* _WHAT TO PRODUCE_: Can you retype every record below exactly as written?

Stored data entries:
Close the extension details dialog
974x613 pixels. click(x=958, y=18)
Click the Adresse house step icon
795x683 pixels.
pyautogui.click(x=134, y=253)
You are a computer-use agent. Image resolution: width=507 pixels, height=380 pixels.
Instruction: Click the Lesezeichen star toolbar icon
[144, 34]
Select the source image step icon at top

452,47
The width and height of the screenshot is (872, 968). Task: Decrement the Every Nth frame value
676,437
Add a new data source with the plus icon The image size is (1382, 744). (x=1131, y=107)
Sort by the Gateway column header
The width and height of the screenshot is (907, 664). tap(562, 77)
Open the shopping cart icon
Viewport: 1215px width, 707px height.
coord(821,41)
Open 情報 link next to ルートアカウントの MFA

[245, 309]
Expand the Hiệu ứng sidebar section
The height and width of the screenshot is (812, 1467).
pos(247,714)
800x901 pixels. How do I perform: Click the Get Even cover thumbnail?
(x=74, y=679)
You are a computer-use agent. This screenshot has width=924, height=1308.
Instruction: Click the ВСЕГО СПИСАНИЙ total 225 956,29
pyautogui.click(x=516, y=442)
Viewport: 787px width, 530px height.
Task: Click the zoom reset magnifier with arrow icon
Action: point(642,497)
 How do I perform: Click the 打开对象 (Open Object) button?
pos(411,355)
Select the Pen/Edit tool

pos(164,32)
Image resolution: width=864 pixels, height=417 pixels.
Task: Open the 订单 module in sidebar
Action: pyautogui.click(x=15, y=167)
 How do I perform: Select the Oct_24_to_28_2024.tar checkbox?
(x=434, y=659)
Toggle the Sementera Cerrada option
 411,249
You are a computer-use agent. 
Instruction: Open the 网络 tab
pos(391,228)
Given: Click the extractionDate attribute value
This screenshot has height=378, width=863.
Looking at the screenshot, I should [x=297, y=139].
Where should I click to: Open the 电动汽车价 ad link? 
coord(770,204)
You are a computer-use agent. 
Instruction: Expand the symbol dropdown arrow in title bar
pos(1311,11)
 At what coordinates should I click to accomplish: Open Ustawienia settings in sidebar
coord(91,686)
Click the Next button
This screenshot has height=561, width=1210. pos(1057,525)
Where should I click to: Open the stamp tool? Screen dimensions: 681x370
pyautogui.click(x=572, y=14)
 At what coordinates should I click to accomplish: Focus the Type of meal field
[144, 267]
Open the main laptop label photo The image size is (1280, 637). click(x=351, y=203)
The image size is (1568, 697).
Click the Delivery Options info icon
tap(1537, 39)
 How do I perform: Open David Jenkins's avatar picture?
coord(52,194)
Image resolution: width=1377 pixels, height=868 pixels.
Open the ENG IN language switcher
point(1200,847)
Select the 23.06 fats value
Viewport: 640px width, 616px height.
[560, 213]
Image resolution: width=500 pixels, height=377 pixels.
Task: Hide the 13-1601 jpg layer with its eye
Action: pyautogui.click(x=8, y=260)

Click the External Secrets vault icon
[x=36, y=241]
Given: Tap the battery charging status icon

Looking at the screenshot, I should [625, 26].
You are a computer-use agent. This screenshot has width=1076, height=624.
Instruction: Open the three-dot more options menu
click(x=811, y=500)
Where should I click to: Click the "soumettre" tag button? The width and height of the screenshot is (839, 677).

* _OUTPUT FOR THIS TASK_:
Close the extension details dialog
974x613 pixels. click(x=958, y=18)
Click the Adresse house step icon
795x683 pixels.
pyautogui.click(x=134, y=253)
You are a computer-use agent. Image resolution: width=507 pixels, height=380 pixels.
Instruction: Click the Lesezeichen star toolbar icon
[144, 34]
Select the source image step icon at top

452,47
The width and height of the screenshot is (872, 968). Task: Decrement the Every Nth frame value
676,437
Add a new data source with the plus icon The image size is (1382, 744). (x=1131, y=107)
Sort by the Gateway column header
The width and height of the screenshot is (907, 664). tap(562, 77)
Open the shopping cart icon
Viewport: 1215px width, 707px height.
coord(821,41)
Open 情報 link next to ルートアカウントの MFA

[245, 309]
Expand the Hiệu ứng sidebar section
The height and width of the screenshot is (812, 1467).
pos(247,714)
800x901 pixels. How do I perform: Click the Get Even cover thumbnail?
(x=74, y=679)
You are a computer-use agent. This screenshot has width=924, height=1308.
Instruction: Click the ВСЕГО СПИСАНИЙ total 225 956,29
pyautogui.click(x=516, y=442)
Viewport: 787px width, 530px height.
Task: Click the zoom reset magnifier with arrow icon
Action: point(642,497)
 How do I perform: Click the 打开对象 (Open Object) button?
pos(411,355)
Select the Pen/Edit tool

pos(164,32)
Image resolution: width=864 pixels, height=417 pixels.
Task: Open the 订单 module in sidebar
Action: pyautogui.click(x=15, y=167)
 How do I perform: Select the Oct_24_to_28_2024.tar checkbox?
(x=434, y=659)
Toggle the Sementera Cerrada option
 411,249
You are a computer-use agent. 
Instruction: Open the 网络 tab
pos(391,228)
Given: Click the extractionDate attribute value
This screenshot has height=378, width=863.
Looking at the screenshot, I should [x=297, y=139].
Where should I click to: Open the 电动汽车价 ad link? 
coord(770,204)
You are a computer-use agent. 
Instruction: Expand the symbol dropdown arrow in title bar
pos(1311,11)
 At what coordinates should I click to accomplish: Open Ustawienia settings in sidebar
coord(91,686)
Click the Next button
This screenshot has height=561, width=1210. pos(1057,525)
Where should I click to: Open the stamp tool? Screen dimensions: 681x370
pyautogui.click(x=572, y=14)
 At what coordinates should I click to accomplish: Focus the Type of meal field
[144, 267]
Open the main laptop label photo The image size is (1280, 637). click(x=351, y=203)
The image size is (1568, 697).
Click the Delivery Options info icon
tap(1537, 39)
 How do I perform: Open David Jenkins's avatar picture?
coord(52,194)
Image resolution: width=1377 pixels, height=868 pixels.
Open the ENG IN language switcher
point(1200,847)
Select the 23.06 fats value
Viewport: 640px width, 616px height.
[560, 213]
Image resolution: width=500 pixels, height=377 pixels.
Task: Hide the 13-1601 jpg layer with its eye
Action: pyautogui.click(x=8, y=260)

Click the External Secrets vault icon
[x=36, y=241]
Given: Tap the battery charging status icon

Looking at the screenshot, I should [625, 26].
You are a computer-use agent. This screenshot has width=1076, height=624.
Instruction: Open the three-dot more options menu
click(x=811, y=500)
Where should I click to: Click the "soumettre" tag button? The width and height of the screenshot is (839, 677).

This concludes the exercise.